Conversation Cue: "What, in the text, makes you think so?" (Responses will vary.)

    • As students share out, capture the simple sentences on the board.
    • Remind students of the purpose of conjunctions and point out that so might be a helpful conjunction to use here.
    • Turn and Talk:

"What compound sentence will you write in your response journal?" (Pam makes Pierre a wetsuit, so he can stay warm and swim again.)

    • Transition students to their workspaces by having them waddle like penguins and invite them to complete page 4.
    • Circulate to support students as they write. Refer to the Stories of Bird Helpers response journal (example, for teacher reference) as necessary.
    • When 1 minute remains, invite one or two pre-selected students to read their sentences aloud.
  • For ELLs: (Tactile Writing Practice) Help students make compound sentences orally by manipulating the sentence construction cards (see Supporting English Language Learners).
  • For ELLs: (Review Meaning: Conjunctions) Review the meaning and function of the conjunction so. Remind students that so is used to show purpose or reason.
  • For students who may need additional support with self-regulation: Use a visual timer and display a reminder for students to complete the writing prior to illustrating. (MME)

Closing & Assessments

ClosingMeeting Students' Needs

A. Icon Sentences Protocol: Compassion and Respect in Pierre the Penguin (10 minutes)

  • Refocus whole group.
  • Direct students' attention to the posted learning targets and read the third one aloud.

"I can discuss how Pam shows respect and compassion in Pierre the Penguin."
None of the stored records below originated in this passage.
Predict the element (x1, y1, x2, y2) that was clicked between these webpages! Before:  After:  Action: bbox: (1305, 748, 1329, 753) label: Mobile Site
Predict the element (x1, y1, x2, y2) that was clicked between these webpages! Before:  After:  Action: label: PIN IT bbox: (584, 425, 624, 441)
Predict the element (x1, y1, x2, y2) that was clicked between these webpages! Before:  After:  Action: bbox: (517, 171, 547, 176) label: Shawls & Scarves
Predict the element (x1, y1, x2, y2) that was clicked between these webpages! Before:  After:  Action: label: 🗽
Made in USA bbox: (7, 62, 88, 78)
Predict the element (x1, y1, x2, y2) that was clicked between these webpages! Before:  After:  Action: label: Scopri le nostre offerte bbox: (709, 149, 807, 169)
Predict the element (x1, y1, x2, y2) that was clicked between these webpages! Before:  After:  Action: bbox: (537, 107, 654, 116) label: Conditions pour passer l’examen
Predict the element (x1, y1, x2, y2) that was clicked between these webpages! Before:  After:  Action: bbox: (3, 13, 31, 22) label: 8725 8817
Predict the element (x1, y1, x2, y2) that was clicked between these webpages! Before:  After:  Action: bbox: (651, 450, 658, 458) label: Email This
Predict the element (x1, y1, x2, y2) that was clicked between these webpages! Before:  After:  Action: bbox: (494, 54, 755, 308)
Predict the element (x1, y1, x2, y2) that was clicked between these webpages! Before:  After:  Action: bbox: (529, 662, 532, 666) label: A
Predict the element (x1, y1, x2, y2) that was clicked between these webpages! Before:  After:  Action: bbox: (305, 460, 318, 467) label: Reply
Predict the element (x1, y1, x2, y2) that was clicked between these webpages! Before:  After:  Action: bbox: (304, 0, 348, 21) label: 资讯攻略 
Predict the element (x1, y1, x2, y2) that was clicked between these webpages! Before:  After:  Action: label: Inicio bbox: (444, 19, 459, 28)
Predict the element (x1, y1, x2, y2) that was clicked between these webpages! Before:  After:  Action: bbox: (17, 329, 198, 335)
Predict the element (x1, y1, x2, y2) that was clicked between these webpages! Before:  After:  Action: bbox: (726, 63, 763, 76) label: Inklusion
  • Tell students that they are going to use the Icon Sentences protocol to look at how the characters in the story showed habits of character. Remind them that they used this protocol in Lessons 2-4 and review as necessary using the Icon Sentences Protocol anchor chart. (Refer to the Classroom Protocols document for the full version of the protocol.)
    • Move students into pairs and distribute the Classroom Icon set.
    • Guide students through the protocol using the following prompt:
      • "How did Pam's actions show compassion and respect toward Pierre?"
  • Give students specific, positive feedback on following specific steps of the Icon Sentences protocol.
  • For ELLs and students who may need additional support with planning: (Student Modeling) Invite a student to review the Icon Sentences Protocol using the chart. (MMAE)
  • For ELLs: (Reviewing Icons) Quickly review the meaning of each picture from the Classroom Icon Set.